Several years after this, I helped start a community-based Asian American arts organization in the Twin Cities where I live. I became friends with the African American novelist Alexs Pate and we talked incessantly about the issues of race, both in politics and literature. After the events surrounding the Rodney King beating and the violence in Los Angeles, Alexs and I created and acted in a performance piece, “Secret Colors,” where we examined our lives, our friendship and the tensions between the Asian American and African American communities. In that show, we tried to talk to our own communities about their mutual distrust, about the possibilities of alliance and connection, about thinking beyond our relationship with whites. Later, Alexs and I made a movie based on this piece, “Slowly This,” directed by the great African American cinematographer, director and artist, Arthur Jaffa.

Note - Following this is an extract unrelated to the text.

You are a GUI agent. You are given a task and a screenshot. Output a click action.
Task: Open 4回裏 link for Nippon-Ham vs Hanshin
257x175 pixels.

During the making of that film, Alexs and I were staying at a hotel on 49th street in New York. As we stood outside the hotel one day, no taxis came down the side street. I suggested we go up to Broadway to hail a cab. Alexs said, “Okay, but I’m a Black man in New York with dreadlocks. If I stand outside a hotel, the cab might think I’m staying at the hotel, but if I go up to Broadway I’m just another Black man the cabs won’t stop for. Maybe with you, it’s different.”

All of this was part of my process of understanding and exploring the experience of Blacks in America and then reflecting upon those experiences both in terms of the African American community itself and in terms of my own community. I was learning to think intersectional before that term became a popular coinage.

A few years after that, in 2001, I started to teach at VONA, the only writers’ conference for all writers of color (and not just one race), and I realized there were other communities of color whose experiences and literature I needed to learn and learn from. My own understanding of what it means to be a Japanese American or Asian American needed to encompass those communities and not just my community’s relationships with white America.

Today, I still live in the Twin Cities where more than seventy percent of the students are children of color and where my children have grown up amid a diversity I could not have imagined as a child or a teen growing up in an all-white Jewish suburb of Chicago. My children have grown up familiar with other immigrant communities as well as with their Japanese American identity and with the languages of race that I first learned from African American authors. They understand that as Japanese Americans and Asian Americans in 2020, they are living in a multiracial, multiethnic society where we all must work to understand each other—our histories, our cultures. They understand that such work is even more important in this dire time of Trump with its racism, xenophobia, religious bigotry and anti-immigrant sentiment whose earlier strains sent my father and mother to the internment camps of World War II.

What is happening now, for instance, with the Muslim Somali American community echoes so much of what Japanese Americans experienced during World War II. And since my middle son has been going out with a Somali American woman for several years and has several Somali American friends, and since I’ve also had Somali American students and friends, and my wife Somali patients and colleagues, their community is now simply part of my life. I cannot think of America the way my parents did when they got out of the internment camps; our lives are much more inclusive and various now—and richer and more complicated.